Avec DiffusionGemma, Google explore une nouvelle voie pour l’intelligence artificielle générative. Plutôt que de produire du texte mot par mot comme les grands modèles de langage traditionnels, ce nouveau modèle open source adopte une approche inspirée de la génération d’images par diffusion.
Résultat : une vitesse de génération spectaculaire et de nouvelles possibilités pour les développeurs.
Google DiffusionGemma : Une rupture avec les modèles de langage traditionnels
La quasi-totalité des modèles actuels, qu’il s’agisse de Gemini, ChatGPT ou Claude, reposent sur une architecture dite « autorégressive ». Chaque mot est généré séquentiellement, en fonction des précédents.
DiffusionGemma fonctionne différemment.

Le modèle commence par produire un bloc complet de texte composé de jetons aléatoires, puis affine progressivement l’ensemble du contenu grâce à plusieurs passes successives de « débruitage » (denoising). Une méthode directement inspirée des générateurs d’images comme Stable Diffusion ou Imagen.
L’avantage est majeur : jusqu’à 256 tokens peuvent être générés et corrigés simultanément, au lieu d’être créés un à un.
Un modèle conçu pour la vitesse
Google présente DiffusionGemma comme un modèle de 26 milliards de paramètres basé sur une architecture Mixture-of-Experts (MoE). En pratique, seuls 3,8 milliards de paramètres sont activés lors de l’inférence, ce qui améliore considérablement l’efficacité.

Les performances annoncées sont particulièrement impressionnantes :
- Plus de 1 000 tokens par seconde sur un GPU NVIDIA H100
- Environ 700 tokens par seconde sur une GeForce RTX 5090
- Jusqu’à 2 000 tokens par seconde sur une station NVIDIA DGX
- Une vitesse pouvant atteindre 4 fois celle des modèles autorégressifs comparables
Google et NVIDIA expliquent que cette architecture transforme un problème traditionnellement limité par la bande passante mémoire en une charge davantage orientée calcul, permettant une meilleure exploitation des GPU modernes et des Tensor Cores.
Des usages adaptés aux workflows complexes
Cette approche ouvre la porte à des scénarios particulièrement intéressants. Grâce à son attention bidirectionnelle, DiffusionGemma peut analyser simultanément l’ensemble du texte qu’il produit. Cela le rend particulièrement pertinent pour l’édition de texte en temps réel, le remplissage de code (code infilling), la correction de documents, les séquences biologiques et génétiques, les structures mathématiques complexes et les assistants IA locaux à faible latence.
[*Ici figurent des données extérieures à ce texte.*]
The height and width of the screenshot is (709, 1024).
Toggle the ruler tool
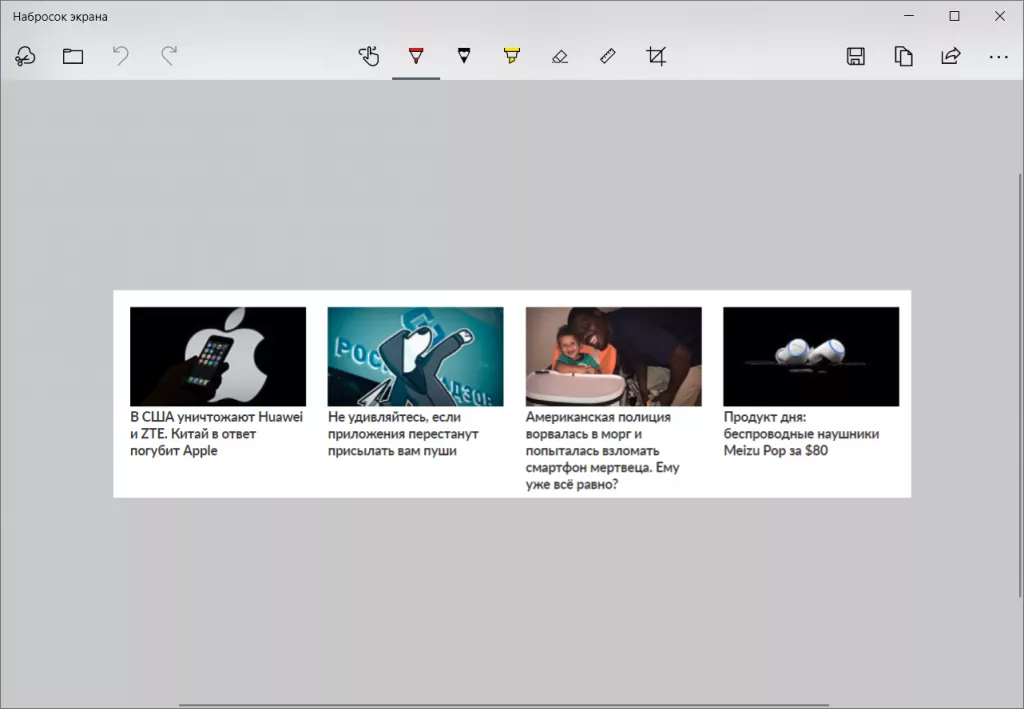pyautogui.click(x=608, y=56)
Google cite notamment un projet de fine-tuning réalisé par Unsloth, où DiffusionGemma a été entraîné à résoudre des grilles de Sudoku, un exercice particulièrement difficile pour les modèles générant du texte de manière séquentielle.
Une IA pensée pour fonctionner localement
L’un des aspects les plus intéressants de DiffusionGemma concerne son déploiement. Une fois quantifié, le modèle peut fonctionner avec environ 18 Go de VRAM, ce qui le rend exploitable sur des cartes graphiques grand public haut de gamme comme les GeForce RTX 4090 et RTX 5090.
Google positionne ainsi DiffusionGemma comme un candidat sérieux pour les assistants IA locaux, les agents autonomes fonctionnant directement sur PC ou encore les workflows de développement sans dépendance au cloud.
Cette stratégie s’inscrit dans une tendance de fond du marché : réduire les coûts d’inférence tout en améliorant la confidentialité des données.
Open source et largement compatible
Distribué sous licence Apache 2.0, DiffusionGemma est disponible dès aujourd’hui avec un large écosystème logiciel :
- Hugging Face Transformers
- vLLM
- MLX
- NVIDIA NIM
- NVIDIA NeMo
- Unsloth
- JAX via Hackable Diffusion
Le modèle peut être téléchargé librement, testé via les API NVIDIA ou déployé localement sur des machines compatibles.
Une démonstration technologique plus qu’un remplaçant de Gemini
Google reste toutefois prudent. L’entreprise reconnaît que DiffusionGemma ne surpasse pas encore les modèles Gemma 4 en matière de qualité de génération pure. Le projet vise avant tout à explorer une nouvelle architecture capable de repousser les limites actuelles de la vitesse d’inférence.
Mais, l’enjeu dépasse largement ce modèle expérimental.
Alors que l’industrie cherche à rendre les assistants IA plus réactifs, plus autonomes et davantage capables de fonctionner localement, la génération par diffusion pourrait représenter l’une des pistes les plus prometteuses de la prochaine génération de modèles de langage.
En d’autres termes, DiffusionGemma n’est peut-être pas seulement une expérimentation. Il pourrait être un aperçu de ce que seront les IA conversationnelles de demain : plus rapides, plus flexibles et moins dépendantes du cloud.